The other instructions criticised by appellant, both given and refused, are accompanied by neither citation of authority nor argument requiring consideration. Under these circumstances they need not be further commented upon. ( Moore v. San Vicente Lumber Co., 175 Cal. 212 [ 165 P. 687 ], and cases there cited; People v. Zarate, 54 Cal.App. 372 [ 201 P. 955].)
The appellant assigned as error certain statements of and questions propounded by the court and the district attorney during the course of the examination of witnesses. Each assignment has been considered in so far as the action of the court is concerned and as to the district attorney it is assumed that counsel intended to charge him with misconduct and not with error, but no assignment of error or misconduct as to these matters was made by counsel during the course of the examination of the witnesses, consequently no extended consideration of points now raised is required. Each contention in this regard, however, has been examined and is found to be untenable.
[9] This case was on the calendar in the trial court in the forenoon of the day on which the trial was commenced. The court excused the women on the jury panel until the following morning, and directed the men to return at 2 o'clock.
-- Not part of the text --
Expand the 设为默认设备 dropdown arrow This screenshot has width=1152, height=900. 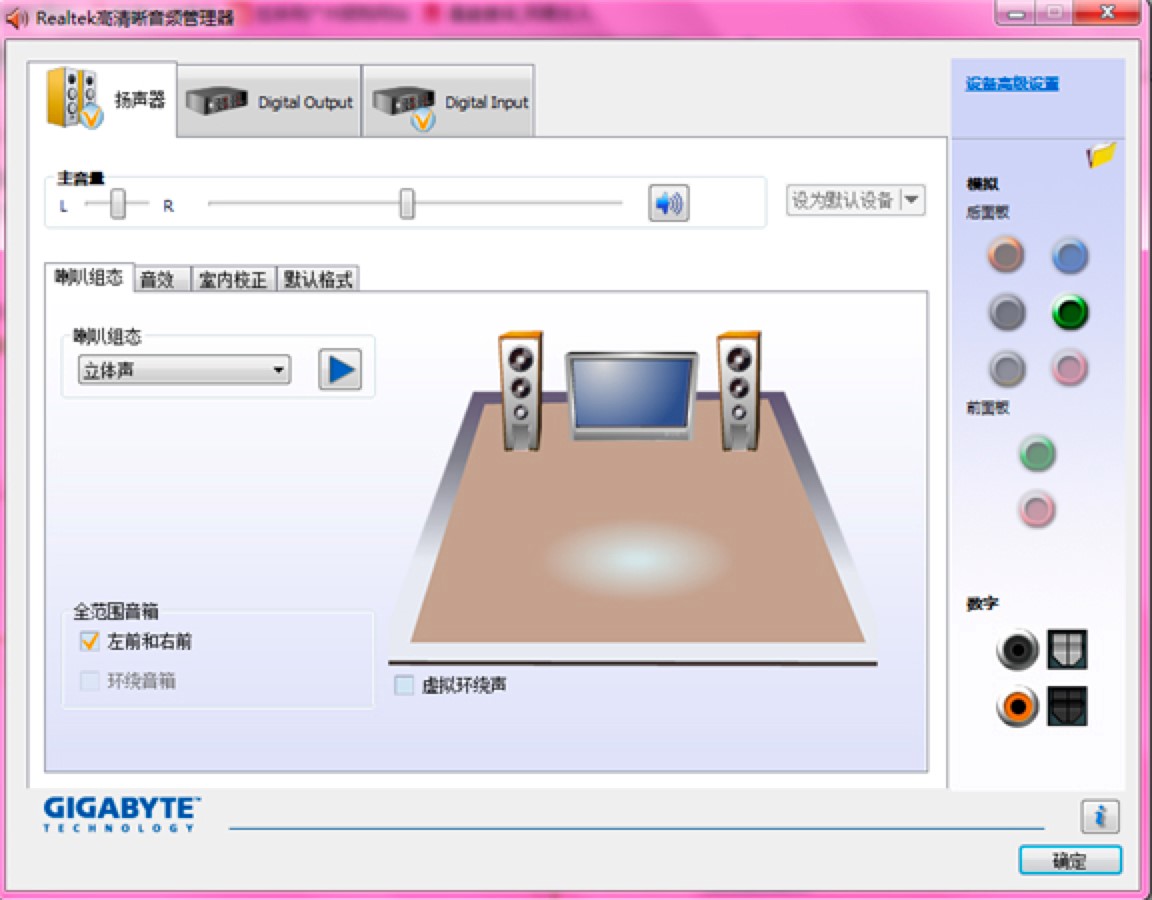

He stated in effect that the case would not be reached before 2 o'clock and excused the witnesses until that hour. The order excusing the women on the panel until a later time is now assigned as error as having been made out of the presence of the defendant and without his consent. No objection was made by counsel in the trial court to this method of procedure and there is no suggestion that the jurors who did serve were not competent, fair, and qualified to act. The defendant was not prejudiced by the order so long as an impartial jury was obtained. ( People v. Harris, 45 Cal.App. 547 [ 188 P. 65]; People v. Lee, 17 Cal. 76; see, also, note, People v. Barker, 1 Am. St. Rep. 519.)
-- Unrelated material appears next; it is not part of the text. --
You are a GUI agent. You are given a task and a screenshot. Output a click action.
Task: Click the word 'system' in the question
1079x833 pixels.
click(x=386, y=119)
[10] Misconduct is charged against the district attorney for using the following language in his opening argument to the jury: "Now, no doubt you have all surmised that we have mutually agreed upon a male jury because of the peculiar character of the case. I am constrained to say Mr. Morse thought, as well as I did —" Here the district attorney was interrupted by defendant's counsel with his assignment and then proceeded: "I was about to say Mr. Morse himself was very courteous about the matter and realized we would have to call a spade a spade, and that certain language which would develop in the testimony would be very difficult for either of us, hard boiled though we may be —" This was also assigned as misconduct. Defendant's counsel did not deny that such an arrangement had been agreed upon before the trial commenced, and even if an agreement to that effect had been made in the presence of the jurors it is difficult to see how they would thereby be prejudicially affected against the defendant. The court instructed the jury that "if counsel upon either side have made any statements in your presence concerning the facts in the case you must be careful not to regard such statements as evidence, but must look entirely to the proof in ascertaining what the facts are." The remarks of the district attorney in view of this instruction could work no possible prejudice to the defendant's rights. The character of some of the testimony was such as to prompt a desire on the part of counsel for both sides to avoid trying the case before a mixed jury.
The judgment and order are affirmed.
Finlayson, P. J., and Craig, J., concurred.